WHAT IS REQUIRED
The required output is the lines below from the line containing "The height and width of the screenshot is (544, 756)." to the line containing "You are a computer-use agent. The width", inclusive, retyped exactly. No other lines belong in it.

GIVEN DATA

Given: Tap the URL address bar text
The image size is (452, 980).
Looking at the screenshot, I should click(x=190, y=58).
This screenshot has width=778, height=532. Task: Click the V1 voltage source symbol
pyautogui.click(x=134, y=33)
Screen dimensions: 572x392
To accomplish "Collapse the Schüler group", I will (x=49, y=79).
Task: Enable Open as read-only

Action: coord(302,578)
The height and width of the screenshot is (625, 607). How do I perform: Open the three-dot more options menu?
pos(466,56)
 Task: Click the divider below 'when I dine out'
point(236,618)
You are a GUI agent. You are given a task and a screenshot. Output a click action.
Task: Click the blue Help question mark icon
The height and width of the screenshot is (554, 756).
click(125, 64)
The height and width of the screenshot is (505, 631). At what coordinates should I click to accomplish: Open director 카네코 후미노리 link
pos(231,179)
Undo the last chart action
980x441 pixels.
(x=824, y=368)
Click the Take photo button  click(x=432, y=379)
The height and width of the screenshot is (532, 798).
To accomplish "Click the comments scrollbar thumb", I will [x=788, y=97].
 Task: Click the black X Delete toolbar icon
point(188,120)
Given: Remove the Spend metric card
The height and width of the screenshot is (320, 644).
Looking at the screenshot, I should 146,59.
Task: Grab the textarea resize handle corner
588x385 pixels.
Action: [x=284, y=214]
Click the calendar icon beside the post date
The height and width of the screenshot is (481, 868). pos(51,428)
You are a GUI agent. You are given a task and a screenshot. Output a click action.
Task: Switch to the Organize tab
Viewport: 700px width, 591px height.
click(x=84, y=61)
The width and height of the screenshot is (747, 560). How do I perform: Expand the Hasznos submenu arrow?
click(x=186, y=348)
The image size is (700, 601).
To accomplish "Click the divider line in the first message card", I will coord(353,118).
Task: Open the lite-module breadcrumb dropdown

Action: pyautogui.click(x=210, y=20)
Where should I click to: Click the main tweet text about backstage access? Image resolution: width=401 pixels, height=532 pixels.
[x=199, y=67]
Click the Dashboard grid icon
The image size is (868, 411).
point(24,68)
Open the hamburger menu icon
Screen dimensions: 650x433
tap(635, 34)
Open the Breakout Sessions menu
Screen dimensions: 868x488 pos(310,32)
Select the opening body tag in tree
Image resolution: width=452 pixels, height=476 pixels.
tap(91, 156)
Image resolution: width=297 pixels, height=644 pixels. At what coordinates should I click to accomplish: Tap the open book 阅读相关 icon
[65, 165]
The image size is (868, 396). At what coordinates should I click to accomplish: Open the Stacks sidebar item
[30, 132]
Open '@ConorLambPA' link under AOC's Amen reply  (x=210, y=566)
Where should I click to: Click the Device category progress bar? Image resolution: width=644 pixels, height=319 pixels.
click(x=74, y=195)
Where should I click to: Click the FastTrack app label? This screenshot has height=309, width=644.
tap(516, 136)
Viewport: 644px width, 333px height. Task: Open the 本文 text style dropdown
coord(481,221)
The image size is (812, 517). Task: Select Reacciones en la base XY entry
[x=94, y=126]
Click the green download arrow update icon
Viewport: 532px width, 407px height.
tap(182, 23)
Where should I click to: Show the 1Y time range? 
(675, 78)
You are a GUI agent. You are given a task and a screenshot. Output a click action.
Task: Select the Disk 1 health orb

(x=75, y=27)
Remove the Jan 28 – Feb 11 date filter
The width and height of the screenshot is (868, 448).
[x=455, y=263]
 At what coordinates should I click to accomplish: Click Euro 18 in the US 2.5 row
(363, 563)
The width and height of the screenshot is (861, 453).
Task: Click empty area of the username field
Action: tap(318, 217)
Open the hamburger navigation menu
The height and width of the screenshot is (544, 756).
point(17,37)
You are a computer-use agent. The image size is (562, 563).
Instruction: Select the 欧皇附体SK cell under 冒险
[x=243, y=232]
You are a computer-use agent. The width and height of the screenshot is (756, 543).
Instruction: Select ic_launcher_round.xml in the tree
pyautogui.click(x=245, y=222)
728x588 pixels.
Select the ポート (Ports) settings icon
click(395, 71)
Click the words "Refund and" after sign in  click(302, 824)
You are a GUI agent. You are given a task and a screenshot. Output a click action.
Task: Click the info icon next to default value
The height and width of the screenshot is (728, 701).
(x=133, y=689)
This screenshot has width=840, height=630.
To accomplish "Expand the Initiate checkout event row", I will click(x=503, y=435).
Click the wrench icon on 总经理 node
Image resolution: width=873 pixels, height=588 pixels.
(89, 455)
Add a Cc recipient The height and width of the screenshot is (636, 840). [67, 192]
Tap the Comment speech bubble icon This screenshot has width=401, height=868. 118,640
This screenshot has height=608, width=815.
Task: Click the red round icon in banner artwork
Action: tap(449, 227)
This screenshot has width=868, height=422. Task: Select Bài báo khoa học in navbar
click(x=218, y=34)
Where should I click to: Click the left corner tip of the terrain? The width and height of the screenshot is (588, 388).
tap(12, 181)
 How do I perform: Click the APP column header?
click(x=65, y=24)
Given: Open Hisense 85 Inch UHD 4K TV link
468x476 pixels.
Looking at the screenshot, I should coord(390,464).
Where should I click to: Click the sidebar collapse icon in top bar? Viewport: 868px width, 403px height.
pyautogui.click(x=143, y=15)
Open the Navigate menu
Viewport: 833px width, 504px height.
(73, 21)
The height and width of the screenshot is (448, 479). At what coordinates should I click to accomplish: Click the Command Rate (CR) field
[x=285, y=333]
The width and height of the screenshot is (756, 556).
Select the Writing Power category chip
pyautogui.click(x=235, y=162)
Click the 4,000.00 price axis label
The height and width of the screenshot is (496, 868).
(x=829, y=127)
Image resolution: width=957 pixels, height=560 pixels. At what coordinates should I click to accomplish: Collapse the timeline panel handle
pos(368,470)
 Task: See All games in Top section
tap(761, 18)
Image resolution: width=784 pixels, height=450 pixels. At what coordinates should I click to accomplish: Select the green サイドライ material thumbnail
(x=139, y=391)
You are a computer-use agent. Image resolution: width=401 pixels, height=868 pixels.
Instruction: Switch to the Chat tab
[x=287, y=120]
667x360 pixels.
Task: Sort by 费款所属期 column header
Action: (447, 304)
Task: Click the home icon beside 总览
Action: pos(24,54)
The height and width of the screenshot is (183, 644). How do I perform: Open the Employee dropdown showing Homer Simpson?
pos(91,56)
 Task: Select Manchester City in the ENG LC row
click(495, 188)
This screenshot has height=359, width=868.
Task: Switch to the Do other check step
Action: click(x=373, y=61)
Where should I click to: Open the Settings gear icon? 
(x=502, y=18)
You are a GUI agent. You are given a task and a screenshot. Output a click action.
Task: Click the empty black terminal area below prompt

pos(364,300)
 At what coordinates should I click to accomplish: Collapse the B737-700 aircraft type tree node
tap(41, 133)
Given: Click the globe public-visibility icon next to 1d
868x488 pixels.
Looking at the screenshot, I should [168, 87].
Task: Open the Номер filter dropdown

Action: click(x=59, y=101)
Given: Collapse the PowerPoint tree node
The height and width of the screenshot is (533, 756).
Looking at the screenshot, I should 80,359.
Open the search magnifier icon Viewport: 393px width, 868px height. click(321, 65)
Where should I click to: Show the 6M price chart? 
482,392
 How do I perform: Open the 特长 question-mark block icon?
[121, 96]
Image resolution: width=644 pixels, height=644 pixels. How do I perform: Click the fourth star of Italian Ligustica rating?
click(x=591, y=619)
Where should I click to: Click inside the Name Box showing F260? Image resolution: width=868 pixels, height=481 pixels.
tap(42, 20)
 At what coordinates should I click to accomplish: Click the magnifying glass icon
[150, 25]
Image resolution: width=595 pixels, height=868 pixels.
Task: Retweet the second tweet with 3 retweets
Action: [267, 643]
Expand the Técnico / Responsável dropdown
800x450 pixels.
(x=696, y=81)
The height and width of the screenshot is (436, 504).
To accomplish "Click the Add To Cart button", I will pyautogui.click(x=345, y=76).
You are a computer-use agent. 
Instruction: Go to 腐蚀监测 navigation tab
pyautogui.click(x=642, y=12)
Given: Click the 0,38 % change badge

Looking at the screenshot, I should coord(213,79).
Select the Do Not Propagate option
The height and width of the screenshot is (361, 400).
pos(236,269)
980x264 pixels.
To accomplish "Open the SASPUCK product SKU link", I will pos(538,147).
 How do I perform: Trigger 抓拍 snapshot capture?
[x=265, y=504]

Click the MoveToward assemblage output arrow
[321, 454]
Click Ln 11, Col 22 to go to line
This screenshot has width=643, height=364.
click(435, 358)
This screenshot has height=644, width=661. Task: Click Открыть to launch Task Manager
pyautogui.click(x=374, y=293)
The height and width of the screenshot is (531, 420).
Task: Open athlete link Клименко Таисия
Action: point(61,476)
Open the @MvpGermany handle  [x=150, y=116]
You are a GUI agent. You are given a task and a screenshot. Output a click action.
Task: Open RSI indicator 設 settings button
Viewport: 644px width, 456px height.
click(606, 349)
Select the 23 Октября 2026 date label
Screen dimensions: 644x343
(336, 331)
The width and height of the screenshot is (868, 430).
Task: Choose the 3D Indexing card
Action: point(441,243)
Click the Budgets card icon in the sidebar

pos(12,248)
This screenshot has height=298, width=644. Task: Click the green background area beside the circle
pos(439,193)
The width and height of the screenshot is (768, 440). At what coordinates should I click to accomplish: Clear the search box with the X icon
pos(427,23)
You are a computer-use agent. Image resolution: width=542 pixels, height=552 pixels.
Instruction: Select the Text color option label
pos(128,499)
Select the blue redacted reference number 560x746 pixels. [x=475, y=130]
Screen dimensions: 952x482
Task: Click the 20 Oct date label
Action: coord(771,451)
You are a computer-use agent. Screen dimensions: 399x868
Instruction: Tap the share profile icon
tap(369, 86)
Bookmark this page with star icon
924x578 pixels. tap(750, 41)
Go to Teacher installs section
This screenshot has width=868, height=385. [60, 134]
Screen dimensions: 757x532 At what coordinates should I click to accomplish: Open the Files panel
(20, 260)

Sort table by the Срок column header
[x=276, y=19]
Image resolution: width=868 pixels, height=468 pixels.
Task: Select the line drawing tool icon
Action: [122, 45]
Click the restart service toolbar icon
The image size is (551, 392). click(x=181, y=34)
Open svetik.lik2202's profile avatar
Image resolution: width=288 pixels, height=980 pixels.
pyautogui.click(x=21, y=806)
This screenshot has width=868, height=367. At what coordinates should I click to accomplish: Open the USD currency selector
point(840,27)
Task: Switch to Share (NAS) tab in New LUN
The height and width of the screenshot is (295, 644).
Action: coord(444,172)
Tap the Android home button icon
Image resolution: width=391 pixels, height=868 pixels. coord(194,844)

YOUR SOLUTION
The height and width of the screenshot is (544, 756).
point(17,37)
You are a computer-use agent. The image size is (562, 563).
Instruction: Select the 欧皇附体SK cell under 冒险
[x=243, y=232]
You are a computer-use agent. The width and height of the screenshot is (756, 543).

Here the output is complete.